A decisão do TRT-15, portanto, não se baseou na ilegalidade intrínseca da contratação de prestadores de serviços por intermédio de pessoas jurídicas. Ela se fundamentou na análise dos fatos que, segundo entendimento dos desembargadores, evidenciavam o trabalho subordinado:
Ora, tendo em vista que ambos (testemunha da ré e autor) eram subordinados ao presidente, a única diferença repousa na maior ou menor flexibilidade de horários de trabalho, o que confirma que a não contratação do reclamante como efetivo empregado decorreu unicamente de opção das reclamadas para fraudar direitos trabalhistas. Diante de todo o exposto, não há outra conclusão a ser alcançada senão a de que a contratação do autor por meio de empresa constituída exclusivamente para esse fim (fenômeno conhecido como "pejotização") foi perpetrada com o evidente intuito de fraudar direitos previstos na legislação trabalhista. É de rigor, pois, o reconhecimento de nulidade do expediente praticado (art. 9º da CLT) e consequente declaração do vínculo empregatício durante todo o período de prestação de serviços, inclusive porque presentes todos os requisitos legais necessários ao reconhecimento da relação de emprego. (g.n.)

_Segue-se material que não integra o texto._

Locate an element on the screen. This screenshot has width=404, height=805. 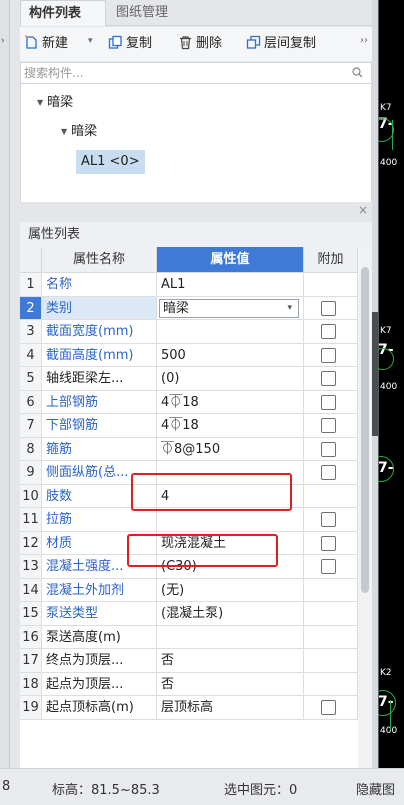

Assim, ainda que o STF tenha proferido diversas decisões reconhecendo a validade de outras formas de contratação que não sejam o vínculo de emprego, essa validação não é absoluta. A licitude dessa contratação está condicionada à inexistência dos elementos característicos do vínculo de emprego.
Fica claro, portanto, que o tema ainda precisa ser melhor debatido para trazer maior segurança jurídica às formas de contratação que não envolvam somente o vínculo de emprego.

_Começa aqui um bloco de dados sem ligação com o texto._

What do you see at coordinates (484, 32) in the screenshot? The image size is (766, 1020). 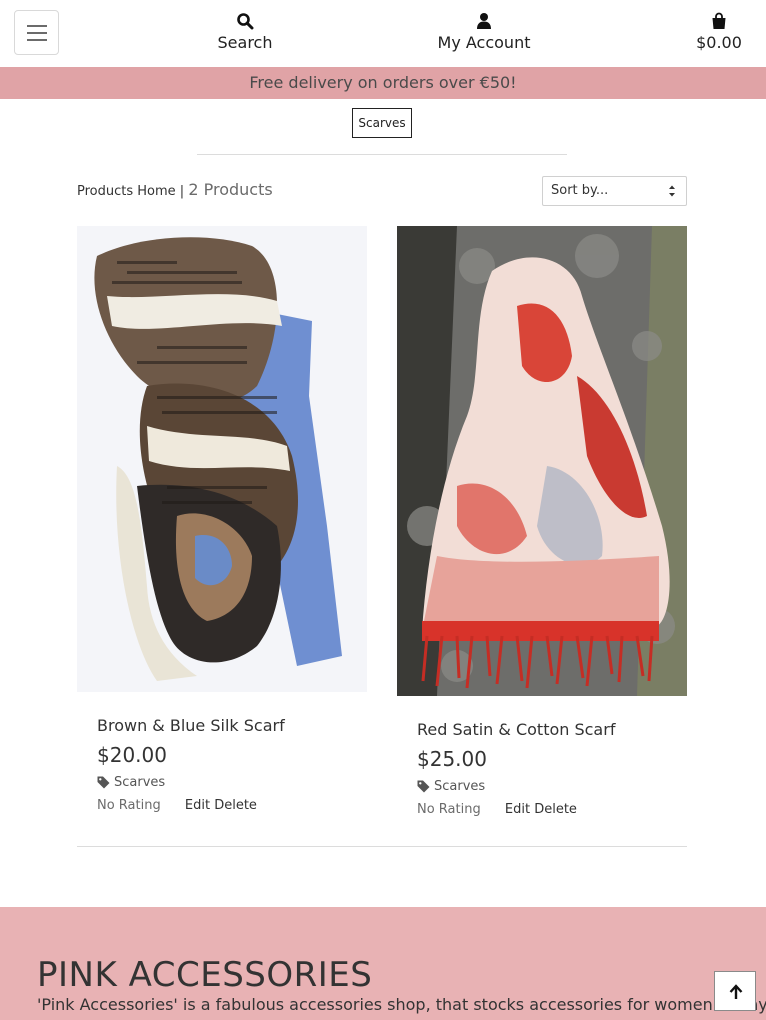 I see `my-account-link: My Account` at bounding box center [484, 32].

No cenário atual, ainda não há segurança jurídica suficiente para afirmar que o STF considera lícita qualquer forma de contratação de prestação de serviços por intermédio de pessoa jurídica.
Entendemos que a melhor interpretação das decisões proferidas pelo STF até o presente momento é a de que formas de contratação diferentes do vínculo empregatício são válidas, desde que os elementos desse vínculo não estejam presentes no caso concreto.
Continuaremos acompanhando o tema.
[1] Rcl: 58583, Rcl: 56453, Rcl: 60436, Rcl: 57057, Rcl: 59735.